• [WORK INSTRUCTION A]:
Rewrite the stretch of the column from "Illinois congressman Mike" through "them as we did.", putting "visitors" in place of "tourists".
• [WORK INSTRUCTION B]:
Does the column support each statement? Answer yes or no for each, quoting the deciding words. (i) The culture at Cahokia Mounds had ended before white settlers arrived. (ii) Ukraine's decision followed the success of a Netflix series. (iii) The Chernobyl nuclear plant disaster took place in 1986.
*** Opening of STUDY TEXT ***
Illinois congressman Mike Bost wants a national park designation granted to Cahokia Mounds, a historic site in the Illinois suburbs of St. Louis that are the remnants of a large city of some 20,000 Native Americans from centuries ago. Before Martha and I made our first visit to the Mounds last year, we were sure we’d learn about how the Natives had been wiped out by European settlers expanding across America. As it turned out, the culture was gone in the 1300s, long before any white settlers got here. The residents of the Mounds were either scattered elsewhere or died from wars with other tribes or disease or some other force — no one’s really sure — but the stories of their civilization are well told in the visitor’s center, and there are paths you can climb up some of the Mounds that remain. Making the site a national park would bring even more tourists to learn about them as we did.

After the success of the recent HBO series “Chernobyl,” the government of Ukraine has decided to embrace the publicity by declaring the 1,000-square-mile exclusion zone around the site of the 1986 nuclear plant disaster to be an official tourist destination. Yes, now you can glow where no one has glowed before, and stay at one of many Don’t-Breathe-The-AirBnB locations! Or, if you can’t afford to fly there, you can just rewire your microwave so it works with the door open and heats up your internal organs while making popcorn.
*** Close of STUDY TEXT ***
*** Opening of MATERIAL SHOWN ***
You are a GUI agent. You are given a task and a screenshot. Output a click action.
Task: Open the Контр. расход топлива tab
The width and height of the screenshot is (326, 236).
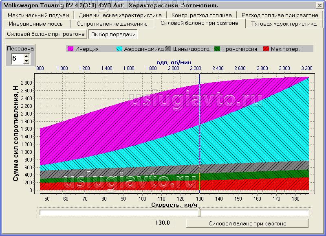click(202, 15)
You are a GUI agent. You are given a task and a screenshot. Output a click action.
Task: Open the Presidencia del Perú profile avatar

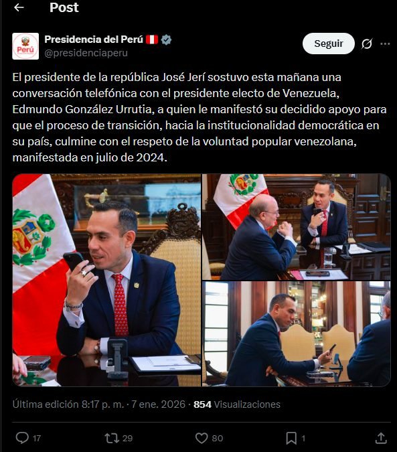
*** Close of MATERIAL SHOWN ***
• [ANSWER BOX A]:
Illinois congressman Mike Bost wants a national park designation granted to Cahokia Mounds, a historic site in the Illinois suburbs of St. Louis that are the remnants of a large city of some 20,000 Native Americans from centuries ago. Before Martha and I made our first visit to the Mounds last year, we were sure we’d learn about how the Natives had been wiped out by European settlers expanding across America. As it turned out, the culture was gone in the 1300s, long before any white settlers got here. The residents of the Mounds were either scattered elsewhere or died from wars with other tribes or disease or some other force — no one’s really sure — but the stories of their civilization are well told in the visitor’s center, and there are paths you can climb up some of the Mounds that remain. Making the site a national park would bring even more visitors to learn about them as we did.

• [ANSWER BOX B]:
(i) Yes: "the culture was gone in the 1300s, long before any white settlers got here"
(ii) No: "After the success of the recent HBO series “Chernobyl,”"
(iii) Yes: "the site of the 1986 nuclear plant disaster"